SWIBER HOLDINGS LIMITED (Incorporated in the Republic of Singapore) (Company Registration No. 200414721N) NOTICE OF EXTRAORDINARY GENERAL MEETING

Unless otherwise defined or the context otherwise requires, all capitalised terms herein shall bear the same meaning as used in the circular dated 13 January 2014 issued by the Company (the "Circular").

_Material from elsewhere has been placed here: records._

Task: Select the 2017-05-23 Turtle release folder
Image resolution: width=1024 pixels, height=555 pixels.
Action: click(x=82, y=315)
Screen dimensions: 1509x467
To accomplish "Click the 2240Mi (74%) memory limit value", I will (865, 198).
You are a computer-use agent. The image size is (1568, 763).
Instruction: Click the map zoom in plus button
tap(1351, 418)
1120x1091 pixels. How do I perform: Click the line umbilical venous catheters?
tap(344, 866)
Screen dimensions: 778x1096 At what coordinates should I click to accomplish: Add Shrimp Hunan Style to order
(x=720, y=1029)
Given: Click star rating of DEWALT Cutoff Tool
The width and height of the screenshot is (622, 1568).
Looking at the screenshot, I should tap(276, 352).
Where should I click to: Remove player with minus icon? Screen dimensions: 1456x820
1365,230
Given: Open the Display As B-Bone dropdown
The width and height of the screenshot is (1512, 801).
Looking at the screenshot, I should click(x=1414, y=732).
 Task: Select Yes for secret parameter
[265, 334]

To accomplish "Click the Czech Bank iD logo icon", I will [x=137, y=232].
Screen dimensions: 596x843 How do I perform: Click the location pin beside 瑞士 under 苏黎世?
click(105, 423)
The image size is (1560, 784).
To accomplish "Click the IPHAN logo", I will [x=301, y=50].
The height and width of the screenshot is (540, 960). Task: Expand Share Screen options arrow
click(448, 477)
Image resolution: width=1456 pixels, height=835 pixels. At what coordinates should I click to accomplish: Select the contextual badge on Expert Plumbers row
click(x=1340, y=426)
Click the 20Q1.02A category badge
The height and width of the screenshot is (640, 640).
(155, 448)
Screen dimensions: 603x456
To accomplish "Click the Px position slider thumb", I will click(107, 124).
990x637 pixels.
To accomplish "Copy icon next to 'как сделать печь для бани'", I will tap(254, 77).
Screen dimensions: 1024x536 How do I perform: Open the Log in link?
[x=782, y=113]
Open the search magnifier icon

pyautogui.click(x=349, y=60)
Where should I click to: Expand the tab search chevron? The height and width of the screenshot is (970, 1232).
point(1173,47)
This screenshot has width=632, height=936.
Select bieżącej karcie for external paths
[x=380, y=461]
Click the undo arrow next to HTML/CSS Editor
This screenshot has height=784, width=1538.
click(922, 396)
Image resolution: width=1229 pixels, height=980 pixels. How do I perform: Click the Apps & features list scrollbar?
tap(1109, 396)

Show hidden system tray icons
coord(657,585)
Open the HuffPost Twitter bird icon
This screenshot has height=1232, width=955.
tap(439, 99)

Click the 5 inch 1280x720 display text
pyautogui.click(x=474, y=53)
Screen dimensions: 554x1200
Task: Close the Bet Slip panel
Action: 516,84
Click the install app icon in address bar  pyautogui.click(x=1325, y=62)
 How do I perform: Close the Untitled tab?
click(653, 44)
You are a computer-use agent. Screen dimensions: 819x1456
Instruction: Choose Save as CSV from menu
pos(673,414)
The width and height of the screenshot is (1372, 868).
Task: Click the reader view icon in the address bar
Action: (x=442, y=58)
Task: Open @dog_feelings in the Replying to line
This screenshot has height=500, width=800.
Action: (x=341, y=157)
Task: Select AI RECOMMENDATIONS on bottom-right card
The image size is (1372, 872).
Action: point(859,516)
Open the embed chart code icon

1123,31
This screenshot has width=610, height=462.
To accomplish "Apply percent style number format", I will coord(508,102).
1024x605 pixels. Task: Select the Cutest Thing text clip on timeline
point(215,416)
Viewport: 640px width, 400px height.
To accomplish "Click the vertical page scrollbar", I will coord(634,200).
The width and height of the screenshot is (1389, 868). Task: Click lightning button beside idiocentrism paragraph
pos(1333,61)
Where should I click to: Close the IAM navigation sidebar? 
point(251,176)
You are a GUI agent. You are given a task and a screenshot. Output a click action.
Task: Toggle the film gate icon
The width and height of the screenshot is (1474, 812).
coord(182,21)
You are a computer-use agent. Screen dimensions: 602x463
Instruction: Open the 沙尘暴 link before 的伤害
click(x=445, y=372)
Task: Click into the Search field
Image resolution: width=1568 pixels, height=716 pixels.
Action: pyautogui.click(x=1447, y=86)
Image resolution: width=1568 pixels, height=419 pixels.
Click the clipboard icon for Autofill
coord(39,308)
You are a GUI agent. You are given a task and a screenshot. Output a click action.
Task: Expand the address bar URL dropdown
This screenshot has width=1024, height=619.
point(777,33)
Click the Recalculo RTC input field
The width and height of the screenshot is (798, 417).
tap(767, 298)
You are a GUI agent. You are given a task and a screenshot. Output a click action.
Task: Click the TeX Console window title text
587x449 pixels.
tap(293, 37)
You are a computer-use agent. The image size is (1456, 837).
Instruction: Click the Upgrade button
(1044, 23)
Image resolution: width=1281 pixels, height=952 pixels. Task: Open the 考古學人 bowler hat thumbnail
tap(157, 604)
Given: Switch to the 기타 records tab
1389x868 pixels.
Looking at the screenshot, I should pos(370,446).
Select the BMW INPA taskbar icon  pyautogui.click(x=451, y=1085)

NOTICE IS HEREBY GIVEN that an Extraordinary General Meeting of Swiber Holdings Limited

(the "Company") will be held on 28 January 2014 at 10.00 a.m. at 12 International Business Park,

#03-02 Swiber@IBP, Singapore 609920 for the purpose of considering and, if thought fit, passing with or without any modifications the following resolution:

AS ORDINARY RESOLUTION: RESOLUTION 1: THE PROPOSED DISPOSAL

(a) approval be and is hereby given for the sale of the Company's entire shareholding in Kreuz Holdings Limited pursuant to the Scheme or, in the event the Switch Option is exercised, the Offer, for a consideration of not less than S$0.80 per ordinary share in the capital of Kreuz Holdings Limited, subject to the terms and conditions of the Deed and the Netting Agreement; and

(b) any of the Directors of the Company be and is hereby authorised to complete and to do all acts and things as he may consider necessary or expedient for the purposes of or in connection with the Proposed Disposal and to give effect to this resolution, (including amendment to the Deed, the Netting Agreement, the Commercial Undertaking Agreement and/or the Ancillary Commercial Undertakings, execution of any other agreements or documents or procurement of third party consents) as he shall think fit and in the interests of the Company.

By Order of the Board

Swiber Holdings Limited

Raymond Kim Goh

Executive Chairman

13 January 2014

Notes:

1. A member entitled to attend and vote at this meeting is entitled to appoint a proxy or proxies to attend and vote instead of him. A proxy need not be a member of the Company.
2. The form of proxy in the case of an individual shall be signed by the appointor or his attorney, and in the case of a corporation, either under its common seal or under the hand of an officer or attorney duly authorised.
3. If the form of proxy is returned without any indication as to how the proxy shall vote, the proxy will vote or abstain as he thinks fit.
4. If no name is inserted in the space for the name of your proxy on the form of proxy, the
Chairman of the Meeting will act as your proxy.
5. The form of proxy or other instruments of appointment shall not be treated as valid unless deposited at the Company's business address at 12 International Business Park, Swiber@IBP
#01-05, Singapore 609920 not less than 48 hours before the time appointed for holding the meeting and at any adjournment thereof.
6. For depositors holding their shares through The Central Depository (Pte) Limited in Singapore, the Directors have determined that it is more practicable for the depositor proxy form to be delivered to, collected, collated, reviewed and checked at the Company's business office at
12 International Business Park, Swiber@IBP #01-05, Singapore 609920 and as such will be counted as valid in regards to this meeting pursuant to the Company's Articles. The depositor proxy form, duly completed, must be deposited by the depositor(s) at the abovementioned office of the Company's Share Registrar in Singapore not less than 48 hours before the commencement of the EGM.